3)Use PredefinedOptions like SPINNING_DISK_OPTIMIZED and
SPINNING_DISK_OPTIMIZED_HIGH_MEM. This still fails.
4)Use new versions of rocksdbjni. This still fails.
Can anyone give me some suggestions? Thank you very much.



--
Sent from: http://apache-flink-user-mailing-list-archive.2336050.n4.nabble.com/

Re: IntervalJoin is stucked in rocksdb'seek for too long time in flink-1.6.2

Posted by liujiangang <li...@gmail.com>.

Yes, you are right. I add log to record the time of seek and find that
sometimes it is very slow. Then I use the rocksdb's files to test locally
and the same problem appears. It is very weird to find that rocksdb's seek
iterate data one by one. Until now, I add cache for rocksdb. The time is
faster than before but not solved completely. Added code is below:
                public ColumnFamilyOptions createColumnOptions() {
                        // return new ColumnFamilyOptions();
			BlockBasedTableConfig blockBasedTableConfig = new
BlockBasedTableConfig();
			blockBasedTableConfig.setBlockCacheSize(1024 * 1024 * 1024);
			ColumnFamilyOptions columnFamilyOptions = new ColumnFamilyOptions();
			columnFamilyOptions.setTableFormatConfig(blockBasedTableConfig);
			return columnFamilyOptions;
		}




--
Sent from: http://apache-flink-user-mailing-list-archive.2336050.n4.nabble.com/

Re: IntervalJoin is stucked in rocksdb'seek for too long time in flink-1.6.2

Posted by Stefan Richter <s....@data-artisans.com>.

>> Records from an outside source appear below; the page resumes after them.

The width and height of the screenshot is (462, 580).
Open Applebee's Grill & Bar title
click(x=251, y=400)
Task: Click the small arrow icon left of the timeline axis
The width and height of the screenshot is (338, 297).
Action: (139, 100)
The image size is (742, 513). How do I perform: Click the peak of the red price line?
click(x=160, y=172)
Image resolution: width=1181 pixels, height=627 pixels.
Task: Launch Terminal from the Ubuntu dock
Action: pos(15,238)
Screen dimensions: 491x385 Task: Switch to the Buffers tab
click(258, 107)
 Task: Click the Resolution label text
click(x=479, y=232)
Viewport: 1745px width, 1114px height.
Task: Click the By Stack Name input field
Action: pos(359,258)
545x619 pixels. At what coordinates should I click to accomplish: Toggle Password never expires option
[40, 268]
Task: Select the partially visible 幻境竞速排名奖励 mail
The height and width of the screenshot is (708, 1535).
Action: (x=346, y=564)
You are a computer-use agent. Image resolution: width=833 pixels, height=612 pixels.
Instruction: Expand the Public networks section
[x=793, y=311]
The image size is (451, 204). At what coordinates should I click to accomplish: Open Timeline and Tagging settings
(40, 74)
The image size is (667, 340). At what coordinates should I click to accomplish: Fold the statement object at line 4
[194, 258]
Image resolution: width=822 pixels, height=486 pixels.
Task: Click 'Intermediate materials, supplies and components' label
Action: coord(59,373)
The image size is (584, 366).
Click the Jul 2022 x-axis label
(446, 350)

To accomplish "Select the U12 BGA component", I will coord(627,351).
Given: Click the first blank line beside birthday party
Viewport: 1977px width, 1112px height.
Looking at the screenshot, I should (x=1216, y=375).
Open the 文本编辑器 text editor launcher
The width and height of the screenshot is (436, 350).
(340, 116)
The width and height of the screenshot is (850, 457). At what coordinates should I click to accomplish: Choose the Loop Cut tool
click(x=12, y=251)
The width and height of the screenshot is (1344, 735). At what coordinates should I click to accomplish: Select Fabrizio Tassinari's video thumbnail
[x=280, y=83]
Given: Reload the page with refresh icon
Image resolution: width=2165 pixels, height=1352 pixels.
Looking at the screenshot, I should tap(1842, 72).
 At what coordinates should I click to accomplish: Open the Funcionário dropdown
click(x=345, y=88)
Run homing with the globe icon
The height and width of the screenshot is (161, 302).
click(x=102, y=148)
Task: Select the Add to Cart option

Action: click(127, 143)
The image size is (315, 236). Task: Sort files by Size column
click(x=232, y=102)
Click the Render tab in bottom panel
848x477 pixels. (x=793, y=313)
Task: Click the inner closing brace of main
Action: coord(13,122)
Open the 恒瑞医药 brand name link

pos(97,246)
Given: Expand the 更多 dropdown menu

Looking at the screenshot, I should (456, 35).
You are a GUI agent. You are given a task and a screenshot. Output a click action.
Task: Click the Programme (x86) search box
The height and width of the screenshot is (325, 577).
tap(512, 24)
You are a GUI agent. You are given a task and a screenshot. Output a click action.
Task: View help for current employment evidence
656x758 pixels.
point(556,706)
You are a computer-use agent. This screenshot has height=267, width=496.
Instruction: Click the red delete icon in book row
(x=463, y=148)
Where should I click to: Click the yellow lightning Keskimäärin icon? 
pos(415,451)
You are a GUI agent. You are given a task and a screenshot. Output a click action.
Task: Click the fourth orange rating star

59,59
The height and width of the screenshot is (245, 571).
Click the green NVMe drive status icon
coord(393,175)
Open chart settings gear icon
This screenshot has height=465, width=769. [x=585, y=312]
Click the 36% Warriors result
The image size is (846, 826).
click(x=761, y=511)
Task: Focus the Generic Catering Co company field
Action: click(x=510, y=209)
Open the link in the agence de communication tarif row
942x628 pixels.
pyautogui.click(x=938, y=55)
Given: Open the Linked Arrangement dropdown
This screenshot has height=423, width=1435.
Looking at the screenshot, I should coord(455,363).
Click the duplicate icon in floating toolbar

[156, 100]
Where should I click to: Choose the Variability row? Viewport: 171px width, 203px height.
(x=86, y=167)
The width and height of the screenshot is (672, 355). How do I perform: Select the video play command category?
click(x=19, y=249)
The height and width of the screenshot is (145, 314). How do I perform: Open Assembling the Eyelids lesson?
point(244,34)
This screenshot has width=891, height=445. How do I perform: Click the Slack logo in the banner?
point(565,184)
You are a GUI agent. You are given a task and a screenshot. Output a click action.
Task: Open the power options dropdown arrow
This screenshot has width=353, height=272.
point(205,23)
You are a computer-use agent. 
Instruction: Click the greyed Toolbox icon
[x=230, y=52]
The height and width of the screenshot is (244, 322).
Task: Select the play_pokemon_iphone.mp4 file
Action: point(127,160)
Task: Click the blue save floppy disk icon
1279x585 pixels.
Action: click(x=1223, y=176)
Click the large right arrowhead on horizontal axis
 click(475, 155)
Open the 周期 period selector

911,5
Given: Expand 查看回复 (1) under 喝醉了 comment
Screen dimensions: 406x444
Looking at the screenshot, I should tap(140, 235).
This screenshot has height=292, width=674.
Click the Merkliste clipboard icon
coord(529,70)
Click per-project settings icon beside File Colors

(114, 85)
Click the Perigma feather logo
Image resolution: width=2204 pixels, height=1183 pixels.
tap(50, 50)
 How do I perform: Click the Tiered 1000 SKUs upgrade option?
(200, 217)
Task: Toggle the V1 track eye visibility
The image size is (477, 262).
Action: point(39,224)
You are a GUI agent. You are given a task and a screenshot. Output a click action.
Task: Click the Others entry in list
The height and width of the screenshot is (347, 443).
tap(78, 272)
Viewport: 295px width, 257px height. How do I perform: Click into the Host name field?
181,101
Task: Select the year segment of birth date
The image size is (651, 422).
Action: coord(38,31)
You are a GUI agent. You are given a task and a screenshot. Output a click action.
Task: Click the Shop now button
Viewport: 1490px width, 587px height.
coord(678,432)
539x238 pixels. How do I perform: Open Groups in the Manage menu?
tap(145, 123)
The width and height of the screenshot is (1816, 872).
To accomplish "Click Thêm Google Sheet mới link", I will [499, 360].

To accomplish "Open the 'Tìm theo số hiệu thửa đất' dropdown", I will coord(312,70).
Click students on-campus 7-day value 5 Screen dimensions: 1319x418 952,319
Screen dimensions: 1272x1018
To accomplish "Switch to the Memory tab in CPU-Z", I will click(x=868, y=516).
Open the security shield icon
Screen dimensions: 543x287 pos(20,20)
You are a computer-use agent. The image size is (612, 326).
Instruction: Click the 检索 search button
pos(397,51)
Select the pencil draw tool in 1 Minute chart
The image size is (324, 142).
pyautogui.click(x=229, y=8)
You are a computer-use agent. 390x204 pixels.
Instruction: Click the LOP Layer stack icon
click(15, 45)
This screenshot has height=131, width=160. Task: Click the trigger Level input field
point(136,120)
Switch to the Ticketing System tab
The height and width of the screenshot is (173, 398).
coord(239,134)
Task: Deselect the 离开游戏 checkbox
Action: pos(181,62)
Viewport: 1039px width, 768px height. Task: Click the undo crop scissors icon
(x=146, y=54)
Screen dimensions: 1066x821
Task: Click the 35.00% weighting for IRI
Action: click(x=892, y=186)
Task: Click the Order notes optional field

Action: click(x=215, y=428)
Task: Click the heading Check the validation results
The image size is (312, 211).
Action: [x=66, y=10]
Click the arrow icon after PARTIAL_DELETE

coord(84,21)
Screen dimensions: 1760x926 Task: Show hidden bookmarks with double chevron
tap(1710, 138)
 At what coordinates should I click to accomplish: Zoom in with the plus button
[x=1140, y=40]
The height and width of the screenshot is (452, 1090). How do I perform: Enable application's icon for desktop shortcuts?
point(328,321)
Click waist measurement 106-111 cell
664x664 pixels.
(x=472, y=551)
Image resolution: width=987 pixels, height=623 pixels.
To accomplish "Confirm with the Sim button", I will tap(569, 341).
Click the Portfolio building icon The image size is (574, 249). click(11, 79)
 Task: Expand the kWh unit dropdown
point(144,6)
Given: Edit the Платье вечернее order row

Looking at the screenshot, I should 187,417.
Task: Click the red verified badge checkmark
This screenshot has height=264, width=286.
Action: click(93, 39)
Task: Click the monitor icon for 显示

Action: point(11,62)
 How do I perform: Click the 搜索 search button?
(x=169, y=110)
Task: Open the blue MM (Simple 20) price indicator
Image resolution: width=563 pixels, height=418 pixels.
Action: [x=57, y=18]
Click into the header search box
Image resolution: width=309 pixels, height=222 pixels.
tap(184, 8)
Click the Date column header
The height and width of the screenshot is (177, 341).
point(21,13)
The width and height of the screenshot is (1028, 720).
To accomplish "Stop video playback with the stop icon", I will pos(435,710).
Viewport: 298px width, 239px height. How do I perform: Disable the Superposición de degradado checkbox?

Btw how did you make sure that it is stuck in the seek call and that the trace does not show different invocations of seek? This can indicate that seek is slow, but is not yet proof that you are stuck.

> On 22. Nov 2018, at 13:01, liujiangang <li...@gmail.com> wrote:
> 
> This is not my case. Thank you.
> 
> 
> 
> --
> Sent from: http://apache-flink-user-mailing-list-archive.2336050.n4.nabble.com/

Re: IntervalJoin is stucked in rocksdb'seek for too long time in flink-1.6.2

Posted by liujiangang <li...@gmail.com>.

This is not my case. Thank you.



--
Sent from: http://apache-flink-user-mailing-list-archive.2336050.n4.nabble.com/

Re: IntervalJoin is stucked in rocksdb'seek for too long time in flink-1.6.2

Posted by Stefan Richter <s....@data-artisans.com>.

Hi,

are your RocksDB instances running on local SSDs or on something like EBS? If have previously seen cases where this happened because some EBS quota was exhausted and the performance got throttled.

Best,
Stefan

> On 22. Nov 2018, at 09:51, liujiangang <li...@gmail.com> wrote:
> 
> Thank you very much. I have something to say. Each data is 20KB. The
> parallelism is 500 and each taskmanager memory is 10G. The memory is enough,
> and I think the parallelism is big enough. Only the intervalJoin thread is
> beyond 100% because of rockdb's seek. I am confused that why rockdb's seek
> taks so long time but get no result. I don't kow how to debug rocksdb in
> flink.
> 
> 
> 
> --
> Sent from: http://apache-flink-user-mailing-list-archive.2336050.n4.nabble.com/

Re: IntervalJoin is stucked in rocksdb'seek for too long time in flink-1.6.2

Posted by liujiangang <li...@gmail.com>.

Thank you very much. I have something to say. Each data is 20KB. The
parallelism is 500 and each taskmanager memory is 10G. The memory is enough,
and I think the parallelism is big enough. Only the intervalJoin thread is
beyond 100% because of rockdb's seek. I am confused that why rockdb's seek
taks so long time but get no result. I don't kow how to debug rocksdb in
flink.



--
Sent from: http://apache-flink-user-mailing-list-archive.2336050.n4.nabble.com/

Re: IntervalJoin is stucked in rocksdb'seek for too long time in flink-1.6.2

Posted by Xingcan Cui <xi...@gmail.com>.

Hi Jiangang,

The IntervalJoin is actually the DataStream-level implementation of the SQL time-windowed join[1]. 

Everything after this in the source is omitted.